Airshow Pilot is all about accurate, precision flying at air shows, whether you’re in an aerobatic Extra, a passenger airliner or a Hawk fast jet trainer – or any aircraft that you have installed in FSX!
The software itself works with FSX, unobtrusively loading additional information into the base software when you click to load your flight up or, if you’ve loaded Airshow Pilot up first, the software automatically loads FSX when you click to start a flight. Once you have your flight loaded into FSX and you’re on the ground, Airshow Pilot provides messages at the top of the screen to let you know where you need to place your aircraft to start the routine and continues to provide instructions to start the figures as you fly.
Once completed, it’ll be time to return to the ground. Once you’ve landed, FSX has to be closed so that the software can take the ‘in flight data’ and calculate the results. This is one of the few things that I don’t like about the program as it results in gaps in between each practice/competition attempt. When you’re flying a single maneuver in training, it can become a bit slow going.
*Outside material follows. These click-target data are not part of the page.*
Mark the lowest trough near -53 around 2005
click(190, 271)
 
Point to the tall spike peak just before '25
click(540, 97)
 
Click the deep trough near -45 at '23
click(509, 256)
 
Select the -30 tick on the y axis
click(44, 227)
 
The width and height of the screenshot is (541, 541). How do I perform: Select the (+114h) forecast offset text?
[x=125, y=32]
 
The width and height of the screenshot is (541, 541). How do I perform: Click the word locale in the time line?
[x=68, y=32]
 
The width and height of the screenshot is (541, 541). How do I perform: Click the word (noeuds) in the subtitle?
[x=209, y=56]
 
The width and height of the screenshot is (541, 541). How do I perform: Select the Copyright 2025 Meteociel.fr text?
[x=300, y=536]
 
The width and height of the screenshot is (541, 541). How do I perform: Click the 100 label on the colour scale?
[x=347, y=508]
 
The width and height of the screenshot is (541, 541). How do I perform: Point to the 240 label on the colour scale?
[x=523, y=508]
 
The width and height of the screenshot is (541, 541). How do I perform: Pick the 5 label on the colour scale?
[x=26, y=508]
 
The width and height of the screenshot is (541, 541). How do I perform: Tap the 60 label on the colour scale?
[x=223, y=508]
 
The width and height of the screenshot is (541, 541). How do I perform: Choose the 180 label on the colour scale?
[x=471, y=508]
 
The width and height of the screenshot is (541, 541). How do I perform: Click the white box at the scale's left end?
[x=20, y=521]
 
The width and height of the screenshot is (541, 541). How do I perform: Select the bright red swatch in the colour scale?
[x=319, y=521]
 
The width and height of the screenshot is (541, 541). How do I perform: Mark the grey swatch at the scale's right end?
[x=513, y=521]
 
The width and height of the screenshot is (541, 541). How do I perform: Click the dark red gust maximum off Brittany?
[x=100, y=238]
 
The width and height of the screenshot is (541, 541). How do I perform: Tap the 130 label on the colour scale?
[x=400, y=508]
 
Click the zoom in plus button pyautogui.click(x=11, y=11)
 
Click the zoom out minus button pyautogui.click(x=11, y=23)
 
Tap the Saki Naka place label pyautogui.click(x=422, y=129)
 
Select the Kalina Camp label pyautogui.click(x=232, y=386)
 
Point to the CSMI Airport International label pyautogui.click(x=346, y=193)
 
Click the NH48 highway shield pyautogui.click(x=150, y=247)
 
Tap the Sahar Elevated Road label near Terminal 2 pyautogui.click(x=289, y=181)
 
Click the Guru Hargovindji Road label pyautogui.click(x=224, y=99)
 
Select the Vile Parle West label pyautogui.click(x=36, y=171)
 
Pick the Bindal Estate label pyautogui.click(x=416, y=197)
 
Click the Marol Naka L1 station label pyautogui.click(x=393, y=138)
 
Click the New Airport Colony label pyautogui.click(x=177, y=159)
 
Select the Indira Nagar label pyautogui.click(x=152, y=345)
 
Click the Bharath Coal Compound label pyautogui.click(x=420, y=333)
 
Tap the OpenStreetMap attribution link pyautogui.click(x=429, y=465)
Additionally, in training and practice, the moves required are marked in the sky with small paper aeroplanes, placed in between ‘gates’, giving you a visual impression of what’s needed. Also, in regards to training, every different aerobatic maneuver can practiced individually, helping to hone those skills to perfection. Alternatively, you can choose the next event in the calender and practice the associated string of moves in one programme.
Maneuvers are grouped into difficulty two difficulty levels, ‘Sportman’ and ‘Advanced’, enabling you to choose how challenging you want things to be. There’s also a ‘Display Flight’ category, comprising of just two fly-past figures. These two figures can be flown in absolutely any aircraft you like, the bigger the better, so if you’ve ever wanted to ‘buzz’ the tower and crowds watching the performance, now is your chance.
So far, looks like fun right?
Well, that’s not all of it. The software also comes complete with a set of editors, so you can create your own, completely custom, airshows that fly out of your favorite airport/airfield. I’m sorry to say that I’ve not found the time to really play much with that side of the software yet, but I may well revisit this post with an update when I get around to it.
That said, from what I have seen of the editing side it looks reasonably straight forwards, although I had one or two false starts. What I’ll say at this stage is that if you’re pretty much a beginner with how FSX works, it may be best to leave this for the time being and come back to it later.
One of the things I was looking forwards to trying out was the online competition part of the software. Unfortunately, it seems that the online servers are no longer maintained as I’ve been entirely unable to get a connection, receiving a 404 (not found) response when I try.
- Great fun
- Good aerobatic figures selection
- Enjoyable Competition Calender
- Online competitions are no longer available
- FSX has to be closed after every Airshow Pilot flight
- Associated editor programs aren’t very intuitive
Is it worth the $18 or so? Oh yes, definitely. If you enjoy the idea of aerobatci flying and want to have a go at learning the various figures, stringing them together in order to make a routine and, perhaps, even creating your own competitions, then this is definitely worth the low price.